Free software is the only upgrade that escapes the non free data trap and upgrade treadmill. The purpose of non free software is to make money for it's owners. To do this, the owners must keep users helpless and divided. Free software has a simpler purpose, to do what users want.
Friends don't help friends install M$ junk.
Funny posts!
Poor little windows users must feel so trod upon.
The only thing is Linux is ready for prime time. And users can run it dual-boot if they still need their wondows training wheels.
There is a really good GUI interface for configuration and the stuff isn't that hard. Really. The fact that Linux allows people to customize and configure doesn't mean they have to or have to know all about it. Microsoft hides that stuff from users and makes it hard to do your own configuration. There was another thread here about how all the ad servers slow down web page loading and it was mentioned there that Vista won't let you add offending sites into the hosts file. I did it on a Linux machine and an Apple laptop running OSX - and it was easy. now I don't have any more offending popups or ad junk and my pages load really fast - just with blank spaces where the ads would have been otherwise.

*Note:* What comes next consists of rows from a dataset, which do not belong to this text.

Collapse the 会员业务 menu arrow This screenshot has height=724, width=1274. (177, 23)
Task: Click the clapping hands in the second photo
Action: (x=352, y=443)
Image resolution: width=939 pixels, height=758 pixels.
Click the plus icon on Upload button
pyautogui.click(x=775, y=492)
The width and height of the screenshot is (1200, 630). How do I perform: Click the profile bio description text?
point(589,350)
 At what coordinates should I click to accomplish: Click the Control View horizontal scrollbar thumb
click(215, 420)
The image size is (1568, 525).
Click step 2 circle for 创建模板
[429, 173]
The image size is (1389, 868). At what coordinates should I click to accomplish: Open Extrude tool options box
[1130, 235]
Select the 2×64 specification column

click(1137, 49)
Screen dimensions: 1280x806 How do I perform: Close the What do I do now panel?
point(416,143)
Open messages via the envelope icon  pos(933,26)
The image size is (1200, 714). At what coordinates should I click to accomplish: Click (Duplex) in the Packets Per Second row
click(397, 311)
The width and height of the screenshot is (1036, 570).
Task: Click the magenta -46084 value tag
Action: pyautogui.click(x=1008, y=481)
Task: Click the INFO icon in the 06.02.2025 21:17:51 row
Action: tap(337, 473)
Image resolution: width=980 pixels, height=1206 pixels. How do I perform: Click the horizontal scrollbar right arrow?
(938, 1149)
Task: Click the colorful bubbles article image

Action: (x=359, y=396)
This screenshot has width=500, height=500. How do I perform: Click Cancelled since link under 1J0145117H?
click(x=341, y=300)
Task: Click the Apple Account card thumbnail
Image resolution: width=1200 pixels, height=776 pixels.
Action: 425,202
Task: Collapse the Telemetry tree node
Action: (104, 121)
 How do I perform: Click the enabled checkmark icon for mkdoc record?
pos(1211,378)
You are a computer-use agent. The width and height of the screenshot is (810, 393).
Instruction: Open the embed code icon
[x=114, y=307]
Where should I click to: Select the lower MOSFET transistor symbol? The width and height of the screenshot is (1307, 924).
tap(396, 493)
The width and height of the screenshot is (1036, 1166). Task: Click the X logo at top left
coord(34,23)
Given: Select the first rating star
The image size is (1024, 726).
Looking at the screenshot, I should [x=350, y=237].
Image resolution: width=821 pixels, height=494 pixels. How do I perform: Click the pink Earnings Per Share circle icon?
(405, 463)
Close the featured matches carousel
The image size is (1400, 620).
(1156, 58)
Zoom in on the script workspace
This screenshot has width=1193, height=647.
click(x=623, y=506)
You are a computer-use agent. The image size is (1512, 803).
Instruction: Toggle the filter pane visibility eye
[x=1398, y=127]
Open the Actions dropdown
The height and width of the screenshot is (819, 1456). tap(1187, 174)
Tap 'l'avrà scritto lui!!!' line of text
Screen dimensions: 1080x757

But people don't need to know how to do that stuff but they can if they want. Lots of stuff comes with step by step instructions. People can go with the stock setup - which right out of the box is much more secure and capable than windows - or they can *if they want* learn more and actually administer and configure their own computer. I will take the path of choice rather than have my hands tied by Bill and Steve.
But the windows crowd needs to take a powder. Their fav OS is getting knocked because it sucks. They need to accept that and get on with their lives.